Friday, June 20, 2014

Summer of Sherlock: The Greek Interpreter

Sooooo . . . . "The Greek Interpreter."

Summer evenings, desultory conversation, hazardous international travel, there's a good feeling of the season in this case occurring in 1888. But the subject one can't steer away from in "The Greek Interpreter" isn't the weather or the investigation. It's the first appearance of good old brother Mycroft.

And as I read "Greek Interpreter" this time, I found myself completely distracted by another of Holmes's cases, scratching at the back of my mind: "The Dying Detective."

It has nothing to do with "Greek Interpreter," right? The two cases have no similarities at all. But there is a "dog in the night-time" aspect to "Dying Detective," to use a reference to a third case Sherlockians tend to know all too well. And that silent dog in the night?

Mycroft Holmes.

In 1903, when "The Dying Detective" takes place, Dr. Watson is convinced that Sherlock Holmes is dying -- that's the whole point of the story. And who does Watson not think to call, not even mention as an interested party?

Sherlock's brother Mycroft.

Yes, yes, the siblings are distant and not in each other's everyday lives, but when times get tough, as in the Moriarty business, or after, when things need done during a different time of faked mortality, Mycroft is there. He's family. And he lives in the same town. And Dr. Watson is a caring sort of guy, the kind who would definitely think to tell your brother if you were dying, whether you said so or not.

Now, in 1903, Mycroft Holmes would have been roughly 56 years old. And he's seriously obese. Really, his hands are so fat that Watson compares them to the flippers of a seal -- even in this age of obesity, when have you ever seen that? And when we meet him in is early forties, in "The Greek Interpreter," he's smoking, like everybody else in those days.
# # # # # # #
** WHAT IS BEING ASKED **
List every person mentioned by name in the blog post about "The Greek Interpreter."

** Collected data **
# # # # # # #
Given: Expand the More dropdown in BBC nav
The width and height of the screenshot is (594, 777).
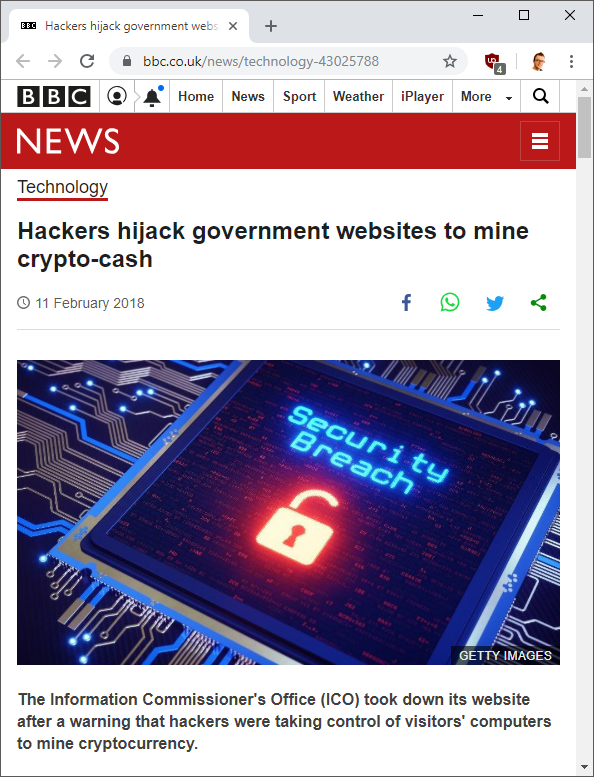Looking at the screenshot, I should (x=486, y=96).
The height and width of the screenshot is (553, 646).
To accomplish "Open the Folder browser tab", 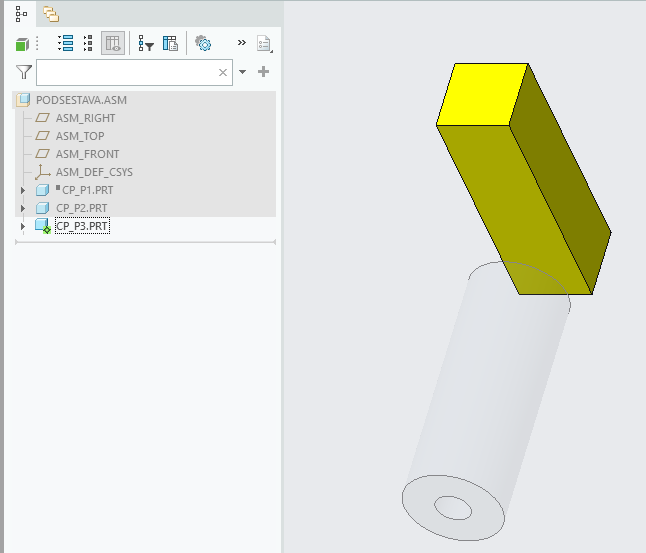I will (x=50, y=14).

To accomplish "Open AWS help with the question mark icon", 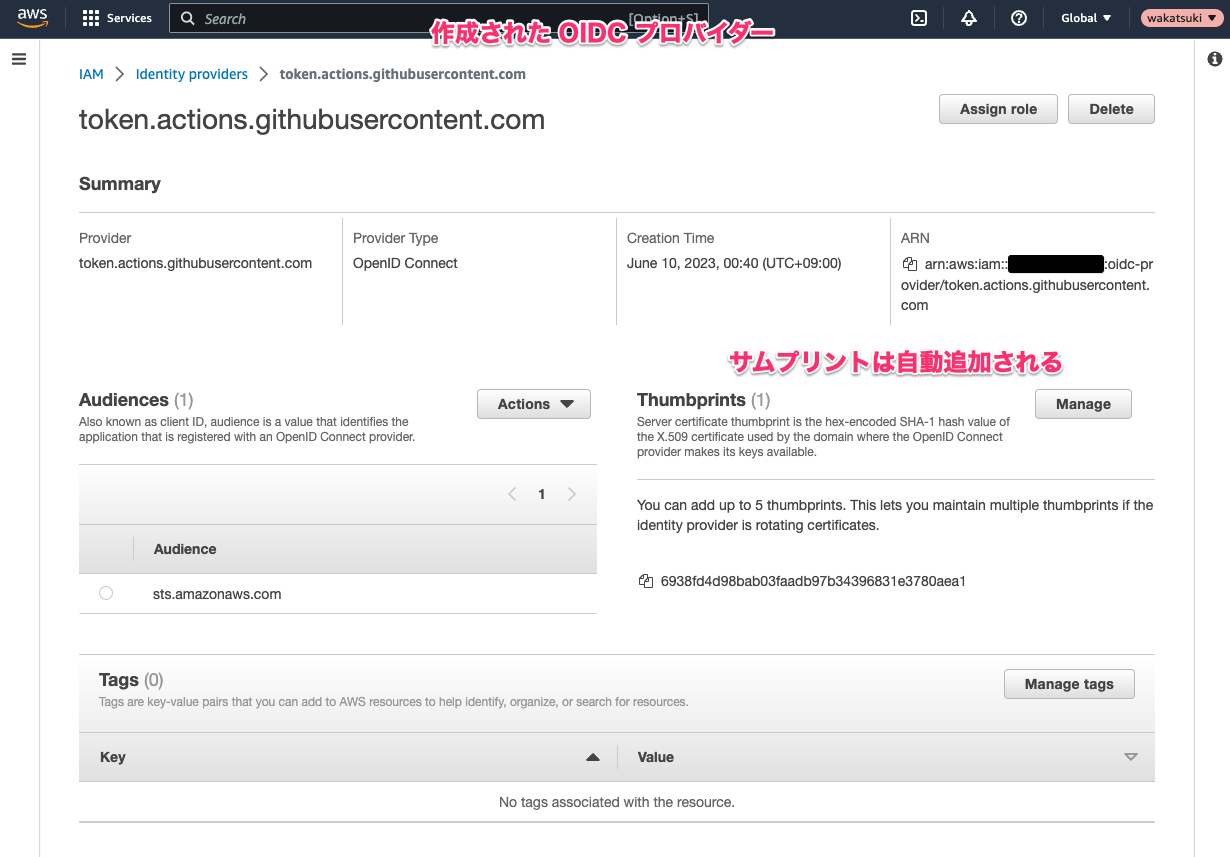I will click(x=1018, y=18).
# # # # # # #
** PROBLEM SOLUTION **
Mycroft Holmes, Sherlock Holmes, Dr. Watson, Moriarty